Comparison of Some Properties of Chromatin Non‐Histone Proteins and Nuclear Sap Proteins

Abstract

The properties of rat liver and thymus non-histone and nuclear sap proteins were compared. The distribution of total, labile-bound and 0.35 M NaCl extractable non-histone proteins from one organ on polyacrylamide-gel electrophoresis in the presence of sodium dodecylsulfate is quite similar. On electrophoresis non-labeled and 32P-labeled non-histone [NHP] and nuclear sap proteins [NSP] from one organ differ from one another both qualitatively and quantitatively. No appreciable difference was found between non-labeled NPH isolated from liver and thymus. The distribution of 32P-labeled NHP from various organs differs qualitatively rather than quantitatively. Non-labeled and 32P-labeled NSP from liver and thymus differ significantly. ''Free'' NSP and the proteins of ribonucleoprotein [RNP] particles from thymus nuclei contain a great quantity of identical polypeptides; other polypeptides are specific to each of these protein fractions. Upon incubation of nuclei with [.gamma.-32P]ATP the label is incorporated into all the fractions of nuclear protein. The nuclear proteins are phosphorylated at decreasing rates in the order: labile-bound NHP > firmly bound NHP > ''free'' NSP = proteins of RNP particles > histones. NSP and NHP contain protein kinases capable of phosphorylating both these proteins and histones.
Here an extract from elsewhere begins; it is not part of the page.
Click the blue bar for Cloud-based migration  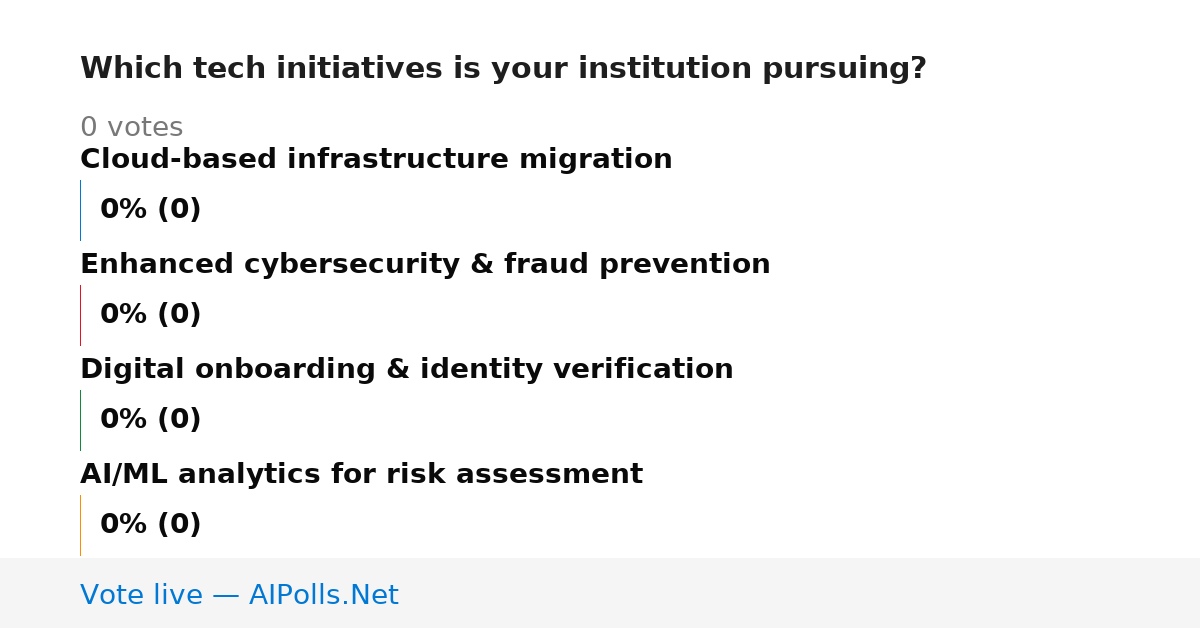(80, 210)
Histone phosphorylation is sharply inhibited after addition of DNA, the protein kinases of nuclear sap phosphorylating less effectively the histones complexed with DNA than NHP. Both NHP and NSP contain fractions interacting in vitro with DNA. Denatured DNA binds twice as much 32P-labeled NSP and slightly more 32P-labeled NHP than native DNA. Denatured DNA binds NHP and NSP much more effectively than native DNA. It was shown by the membrane filter technique that the major part of the NSP and NHP interacting with native DNA binds to it non-specifically. A certain portion of NHP and NSP interacts specifically with homologous denatured DNA. The possible role of NHP and NSP in the regulation of transcription is discussed.